**ARTICLE**
"""

L’accord de libre-échange entre l’Union européenne et la Tunisie ne doit pas être confiné au volet commercial. Il doit manifester un sérieux soutien à la transition démocratique.

Par Farhat Othman

Des négociations seront bientôt lancées entre la Tunisie et l’Union européenne (UE) pour la conclusion de ce qu’on appelle avec cette terminologie pompeuse Accord de libre-échange complet et approfondi (Aleca) ainsi que son dérivé : Programme d’appui à la compétitivité des services (Pacs).

Lancé récemment, ce dernier a pour objectif le renforcement et la mise à niveau du secteur des services en vue de faire face aux défis de la croissance économique et du développement en Tunisie. C’est l’extension de la compétitivité des entreprises qui est visé notamment, y compris dans le secteur de la santé.

Tout autant que l’Aleca, ces négociations sont d’une nécessité vitale pour la Tunisie dans ses rapports futurs avec l’UE. L’Aleca est encore plus important en ce que ses retombées touchent tous les domaines des échanges, y imposant l’adoption de dispositifs règlementaires stricts qui le seront ispo facto pour la Tunisie.

Sortir les négociations du seul cadre commercial

Cela impactera, par exemple, l’investissement, le commerce ou encore les rapports de partenariat entre les secteurs privé et public en Tunisie. Or, en l’absence en ces domaines de la réforme juridique nationale nécessaire librement décidée par la représentation nationale, des choix étrangers seront forcément imposés à la Tunisie au travers des engagements pris lors de ces négociations.

De plus, malgré leur importance et la gravité de leurs conséquences sur la souveraineté du pays, ces négociations se présentent comme des discussions techniques, engagées uniquement entre les services commerciaux de Tunisie et leurs partenaires européens. Pourtant, c’est au ministère des Affaires étrangères, un ministère de souveraineté, de les présider, sinon même la présidence du gouvernement du fait de leur vision globale de la politique de coopération internationale.

Par ailleurs, on ne peut se focaliser sur les questions purement commerciales sans se soucier d’autres aspects essentiels qui y sont fatalement liés comme l’aide financière et les questions monétaires en suspens entre les deux pays.

On ne peut raisonnablement négocier l’ouverture de l’espace tunisien au libre-échange sans avoir apuré préalablement la situation catastrophique du pays qui est pour une grande part causée par l’endettement. Aussi, préalablement à toute décision en matière de libre-échange, on doit bien décider pour le moins un moratoire de le dette de l’ancien régime, et bien mieux, un effacement pur et simple pour partir sur des bases solides.

Car sinon, le libre-échange ne fera qu’aggraver la crise en Tunisie au pur profit du marché européen, ce qui n’est pas déjà dans l’intérêt de l’Europe puisqu’elle risque alors sérieusement d’avoir un nouveau foyer de tension à ses frontières, la Tunisie étant menacée par le péril terroriste.

"""

**CONSIGNES**
1 - Traduisez en anglais cette phrase de l'article : « Par ailleurs, on ne peut se focaliser sur les questions purement commerciales sans se soucier d’autres aspects essentiels qui y sont fatalement liés comme l’aide financière et les questions monétaires en suspens entre les deux pays. »
2 - Recopiez le passage de l'article qui commence aux mots « Cela impactera, par » et s'arrête après les mots « de coopération internationale. ».

**DONNÉES FOURNIES**
"""

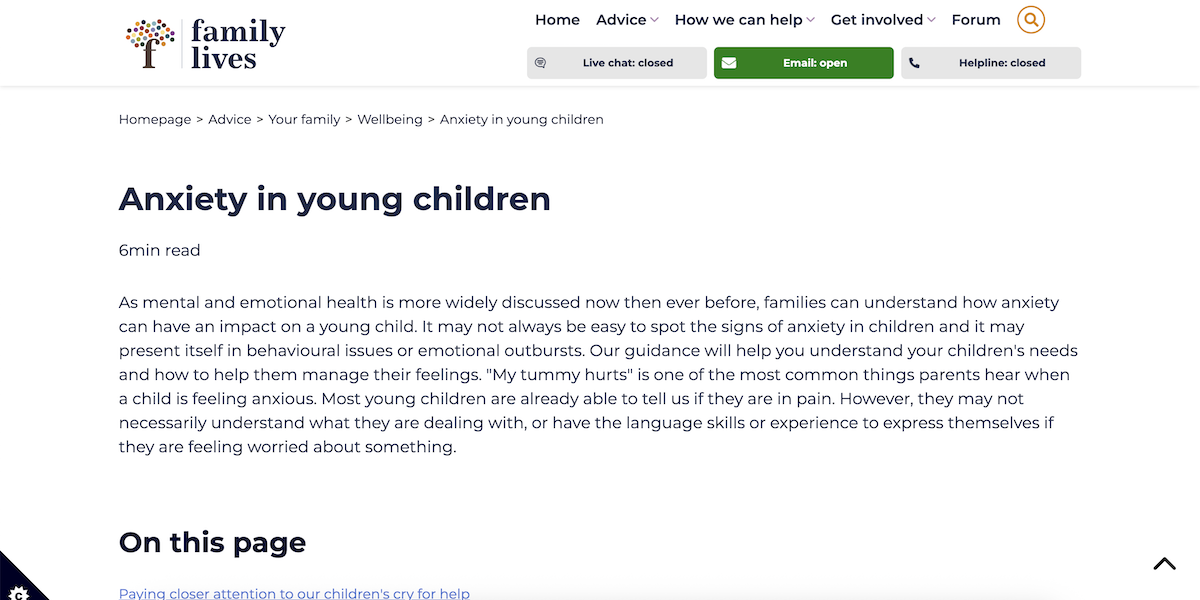
Task: Select the Advice breadcrumb link
Action: tap(230, 119)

"""

**CORRIGÉS DÉTAILLÉS**
1 - Furthermore, one cannot focus on purely commercial issues without attending to other essential aspects that are inevitably tied to them, such as financial aid and the outstanding monetary issues between the two countries.

2 -
Cela impactera, par exemple, l’investissement, le commerce ou encore les rapports de partenariat entre les secteurs privé et public en Tunisie. Or, en l’absence en ces domaines de la réforme juridique nationale nécessaire librement décidée par la représentation nationale, des choix étrangers seront forcément imposés à la Tunisie au travers des engagements pris lors de ces négociations.

De plus, malgré leur importance et la gravité de leurs conséquences sur la souveraineté du pays, ces négociations se présentent comme des discussions techniques, engagées uniquement entre les services commerciaux de Tunisie et leurs partenaires européens. Pourtant, c’est au ministère des Affaires étrangères, un ministère de souveraineté, de les présider, sinon même la présidence du gouvernement du fait de leur vision globale de la politique de coopération internationale.